In order to analyze the genomic context of TFs, we downloaded the predictions of Transcription Units (TUs) or operons from the website https://microbiome.wordpress.com/research/predicting-transcription-units/ [21]. In brief, the predictions are based on the transcription direction and their intergenic distance, i.e., short distances are frequent in genes belonging to the same TU, considering that predicted operons contain a higher proportion of genes with related phylogenetic profiles and conservation of adjacency than predicted borders of TUs. This method was used because of its high performance to identify correctly operons for E. coli and B. subtilis [22]. In addition, divergently oriented genes relative to the TF and their intergenic distances were computed.

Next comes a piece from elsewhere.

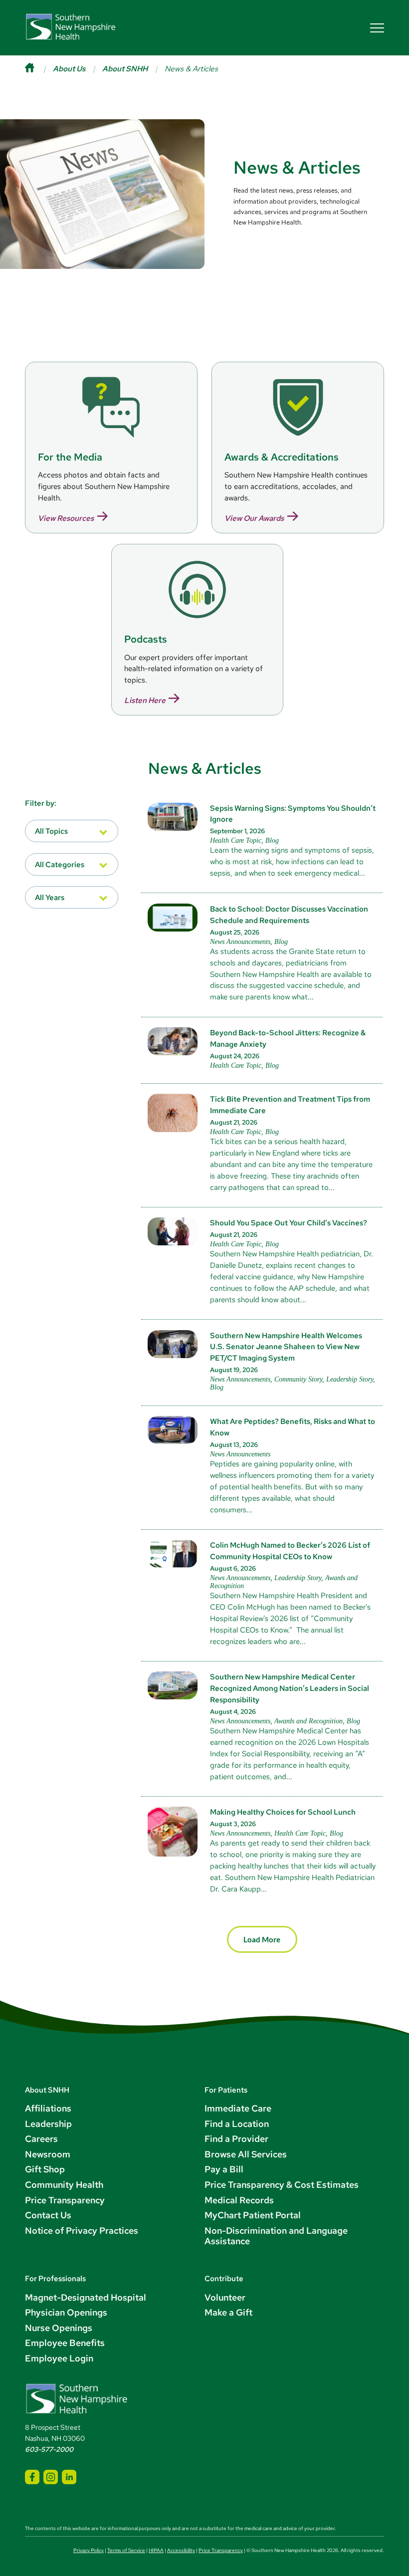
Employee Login (59, 2358)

Identification of enzymatic activities

To determine if TFs and their neighbor genes are associated with enzymatic activities, the Catalytic Families (CatFam version 2.0) program was used to scan the complete set of proteins associated with the 1321 representative bacterial and archaeal genomes, using default conditions. We used, CatFam because it generates 8880 sequence profiles through a stepwise procedure that carefully controls profile quality and employs nonenzymes as negative samples to establish profile-specific thresholds associated with a predefined nominal false-positive rate of predictions; i.e. it predicts enzymes with 98.6% precision and 95.0% recall [23].

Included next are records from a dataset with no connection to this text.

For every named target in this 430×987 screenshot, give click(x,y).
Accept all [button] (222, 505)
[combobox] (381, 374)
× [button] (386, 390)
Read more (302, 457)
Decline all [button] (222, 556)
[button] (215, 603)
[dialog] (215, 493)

PFAM functional enrichment

To evaluate the enriched PFAM associated with the top 10 TFs and their neighbors, their structural domains were determined by considering the PFAM assignments. A one-tailed Fisher’s exact test was used to perform enrichment analysis, because it is related to the hypergeometric probability and can be used to calculate the significance (p-value) of the overlap between two independent datasets. We set statistical significance at a p-value of 0.05. In addition, the false discovery rate (FDR) of the tests was calculated to account for type I errors. Corrections for multiple testing were performed using the Benjamini-Hochberg step-up FDR-controlling procedure to calculate adjusted p-values. Finally, we linked the PFAM identified for the functional annotations provided by using pfam2go, which considers mapping between PFAMs and Gene Ontology (GO) terms.

Results and discussion

Collection of TFs with experimental evidences

In order to have a collection of DNA-binding TFs well-annotated for use as a gold standard dataset to guide the design and predictions of new regulators of bacteria and archaea, a total of 668 proteins with experimental evidence were collected. To this end, we defined a TF as DNA-binding protein needed to activate or repress the transcription of a gene, but are themselves neither part of the RNA polymerase (RNAP) core nor of the holoenzyme [24]. Therefore, sigma factors were not considered as TFs in this study. A total of 842 references and diverse databases (Uniprot, DBD, DBTBS, and RegulonDB, among others) were manually inspected. The complete collection of TFs was identified in 81 different species, including E. coli, Mycobacterium tuberculosis, B. subtilis, Corynebacterium glutamicum, S. aureus, Streptomyces coelicolor, and many others; thus, we considered organisms from diverse taxonomic divisions, from Bacteria to Archaea and from Proteobacteria to Euryarchaeaota (Table 1).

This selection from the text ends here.